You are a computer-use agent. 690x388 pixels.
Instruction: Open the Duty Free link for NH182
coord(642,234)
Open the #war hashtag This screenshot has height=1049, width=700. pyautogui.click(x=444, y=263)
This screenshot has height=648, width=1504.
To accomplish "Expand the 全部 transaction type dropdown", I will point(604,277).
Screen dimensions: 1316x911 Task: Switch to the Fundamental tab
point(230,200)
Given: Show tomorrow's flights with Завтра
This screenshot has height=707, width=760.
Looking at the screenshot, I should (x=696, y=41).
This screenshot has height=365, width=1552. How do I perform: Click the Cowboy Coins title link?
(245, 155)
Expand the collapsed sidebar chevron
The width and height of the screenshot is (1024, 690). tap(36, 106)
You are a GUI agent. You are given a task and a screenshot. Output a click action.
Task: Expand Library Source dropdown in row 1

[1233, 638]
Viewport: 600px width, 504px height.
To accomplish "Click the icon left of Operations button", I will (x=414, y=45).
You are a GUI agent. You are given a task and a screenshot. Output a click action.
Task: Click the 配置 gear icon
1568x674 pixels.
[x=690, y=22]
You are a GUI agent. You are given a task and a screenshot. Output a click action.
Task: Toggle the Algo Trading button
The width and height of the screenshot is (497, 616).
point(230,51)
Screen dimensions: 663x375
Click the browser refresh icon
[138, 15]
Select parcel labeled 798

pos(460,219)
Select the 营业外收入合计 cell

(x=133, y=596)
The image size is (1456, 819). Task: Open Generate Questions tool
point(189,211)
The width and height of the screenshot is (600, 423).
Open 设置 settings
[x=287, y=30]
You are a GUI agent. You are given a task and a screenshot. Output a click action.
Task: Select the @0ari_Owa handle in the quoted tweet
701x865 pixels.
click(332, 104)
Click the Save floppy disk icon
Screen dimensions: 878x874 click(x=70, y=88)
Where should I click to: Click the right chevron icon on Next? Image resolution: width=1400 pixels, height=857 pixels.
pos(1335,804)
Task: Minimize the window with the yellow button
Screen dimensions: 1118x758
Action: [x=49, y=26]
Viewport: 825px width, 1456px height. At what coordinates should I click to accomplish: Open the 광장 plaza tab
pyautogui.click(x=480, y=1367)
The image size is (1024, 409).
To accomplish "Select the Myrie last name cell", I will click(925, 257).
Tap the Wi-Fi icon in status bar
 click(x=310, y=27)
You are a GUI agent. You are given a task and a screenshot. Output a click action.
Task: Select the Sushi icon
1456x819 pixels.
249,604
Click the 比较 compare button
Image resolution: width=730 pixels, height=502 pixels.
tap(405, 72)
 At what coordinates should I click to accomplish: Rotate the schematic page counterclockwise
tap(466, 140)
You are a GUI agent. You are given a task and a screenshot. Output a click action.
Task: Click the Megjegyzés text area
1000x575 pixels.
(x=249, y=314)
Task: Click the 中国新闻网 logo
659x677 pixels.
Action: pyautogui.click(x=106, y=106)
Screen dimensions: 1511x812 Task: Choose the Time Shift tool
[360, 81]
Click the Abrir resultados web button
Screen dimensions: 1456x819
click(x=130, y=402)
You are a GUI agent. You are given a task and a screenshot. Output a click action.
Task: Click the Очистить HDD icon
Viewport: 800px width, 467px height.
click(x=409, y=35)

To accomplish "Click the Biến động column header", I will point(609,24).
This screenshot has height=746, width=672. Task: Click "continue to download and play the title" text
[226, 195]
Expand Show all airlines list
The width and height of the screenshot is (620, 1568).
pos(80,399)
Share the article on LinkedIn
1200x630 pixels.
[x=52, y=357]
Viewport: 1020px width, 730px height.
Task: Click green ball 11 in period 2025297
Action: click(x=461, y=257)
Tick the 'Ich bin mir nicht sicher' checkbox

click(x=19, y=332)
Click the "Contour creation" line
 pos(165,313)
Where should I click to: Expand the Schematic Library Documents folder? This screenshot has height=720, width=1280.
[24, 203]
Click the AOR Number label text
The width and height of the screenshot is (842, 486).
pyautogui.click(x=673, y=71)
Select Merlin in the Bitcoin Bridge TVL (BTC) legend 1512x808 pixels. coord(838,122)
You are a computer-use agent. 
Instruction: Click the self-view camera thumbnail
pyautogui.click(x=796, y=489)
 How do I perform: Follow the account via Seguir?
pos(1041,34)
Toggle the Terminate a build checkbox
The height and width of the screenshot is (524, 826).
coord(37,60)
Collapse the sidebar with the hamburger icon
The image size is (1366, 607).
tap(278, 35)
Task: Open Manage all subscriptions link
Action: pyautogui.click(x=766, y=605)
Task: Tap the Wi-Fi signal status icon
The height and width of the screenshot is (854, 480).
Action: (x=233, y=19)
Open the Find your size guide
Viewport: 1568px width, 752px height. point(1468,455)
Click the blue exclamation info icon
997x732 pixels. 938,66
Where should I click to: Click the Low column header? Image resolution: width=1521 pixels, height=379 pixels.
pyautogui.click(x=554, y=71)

■ TASK DESCRIPTION ■
Show every line of the material above in which "will" is present.

■ ANSWER SPACE ■
To accomplish "Expand the 全部 transaction type dropdown", I will point(604,277).
To accomplish "Click the icon left of Operations button", I will (x=414, y=45).
To accomplish "Select the Myrie last name cell", I will click(925, 257).
To accomplish "Click the Biến động column header", I will point(609,24).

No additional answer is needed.